2. In the instant case, the Assessee is engaged in ferrous metal and as per the information received from Sales Tax Department, the Assessee has shown purchases of Rs.19,43,378/- from various parties as mentioned in para no.2 of the assessment order and the said concerns were not doing genuine business of purchases and sales and merely indulged in providing accommodation bills. Considering the aforesaid facts the Assessing Officer (AO) afforded opportunity an opportunity to the Assessee to substantiate his claim, but the Assessee failed to establish the same and therefore the AO treated the purchases to the tune of Rs.19,43,378/- from the parties referred to above, as bogus purchases/accommodation bills and added the said amount of Rs. 19,43,378/- in the income of the Assessee, while passing the assessment order dated 28.11.2016 u/s 144 r.w.s. 147 of the Act.

3. The Assessee, being aggrieved, challenged the said addition before the Ld. Commissioner, but could not succeed as the Ld. Commissioner by considering the conclusion drawn by the AO in making the addition, as well as claim/reply of the Assessee, ultimately affirmed the aforesaid addition, by observing and holding as under:

Grounds 1 to 6: In these grounds of appeal the appellant has stated that the AO erred in adding purchases made as bogus as communicated by Sales Tax Department. On perusal of the above documents, it is noted that there is clear evidence that appellant has indulged in accommodation bills through booking bogus purchases thereby reducing profit and thus evaded taxes. There are no evidences for bogus sales. Appellant also not submitted any evidence like Purchase and Sales register, Inventory register or any other evidences to prove his claims of bogus sales.

In view of the above, order of AO is upheld and the grounds are noted as dismissed.”

5. The Assessee, being aggrieved, is in appeal before this Court. At the outset, the Ld. Counsel Ms. Tisha Bagh has demonstrated that impugned order is a cryptic order and the Ld. Commissioner has not considered the factual aspects in its right perspective. Even otherwise, from the conclusion drawn, it appears that the Ld. Commissioner has recorded that there are no evidences for bogus sales and therefore according to the Ld. Counsel the impugned order is liable to be set aside. The Ld. Counsel further stated that without prejudice to the rights of the Assessee, if addition is to be affirmed then 100% cannot be made, as the profit element embedded in the bogus purchases can only be added in view of the judgment passed by the Hon’ble Jurisdictional High Court in the case of Pr. CIT vs. M/s. Mohammad Haji Adam & Co. (in ITA No. 1004 of 2016 and others dated 11.02.2019).

6. On the contrary, the Ld. D.R. refuted the claim of the Assessee by contending that the Assessee before the authorities below has failed to substantiate his claim specifically before the AO as no material was produced by the Assessee for establishing the genuineness of the purchases and therefore there is no infirmity in the orders passed by the authorities below.

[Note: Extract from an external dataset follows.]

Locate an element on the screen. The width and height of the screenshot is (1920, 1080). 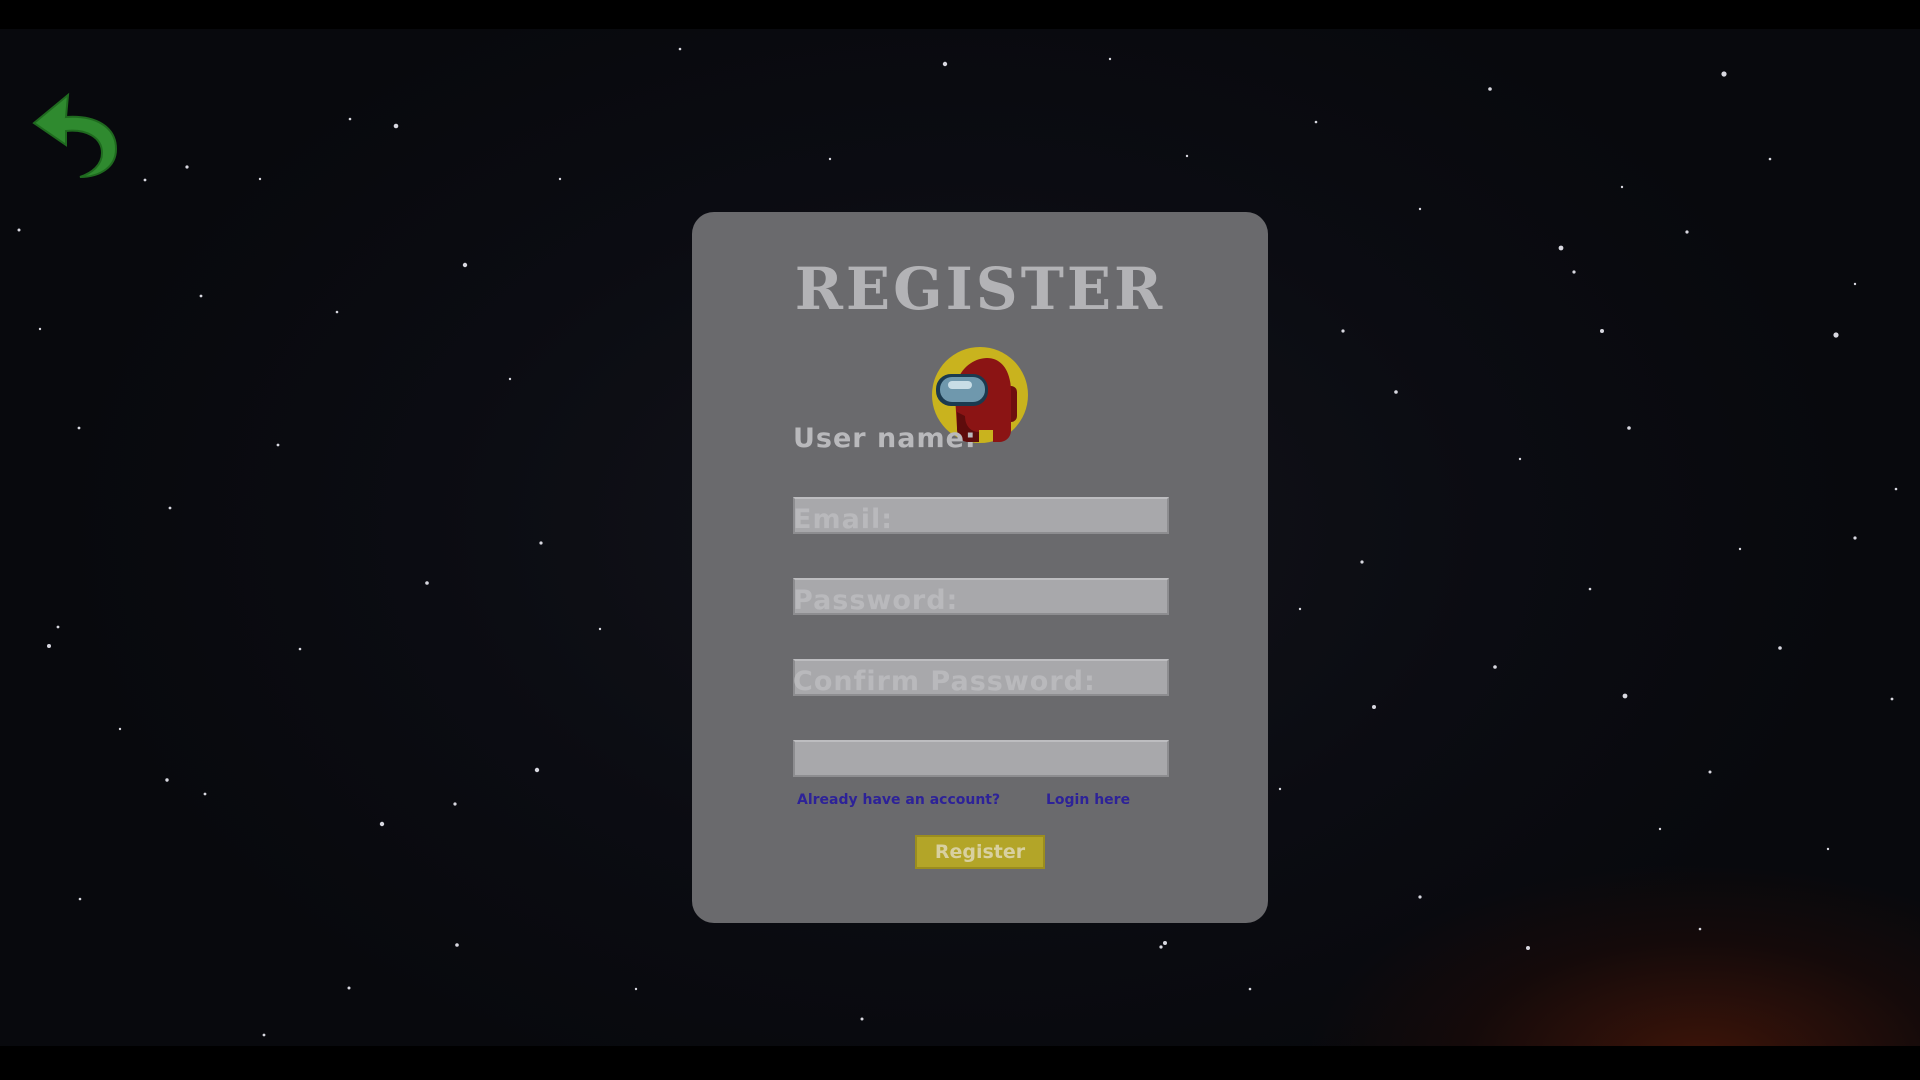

7. Heard the parties and perused the material available on record. Admittedly, the Assessee before the AO as well as before the Ld. Commissioner except filing the reply has not produced proper documents to establish genuineness of the purchases made, and therefore the same has been considered as bogus by the authorities below and thus on this aspect no interference is warranted.  However, coming to the second/alternate claim raised by the Ld. Counsel on behalf of the Assessee, this Court is in concurrence with the alternate claim of the Ld. AR and not refuted by the Ld. DR that profit element only can be subjected to addition and hence, the AO is directed to verify whether the bogus purchases have already been shown by the Assessee in its profit & loss account and on finding answer “affirmative” then to apply GP rate @5% of the bogus purchases over and above the GP/profit already shown on the same, if any by the Assessee, and recompute the income accordingly.

8. In the result, the appeal filed by the Assessee stands partly allowed.

Order pronounced in the open court on 12.12.2024.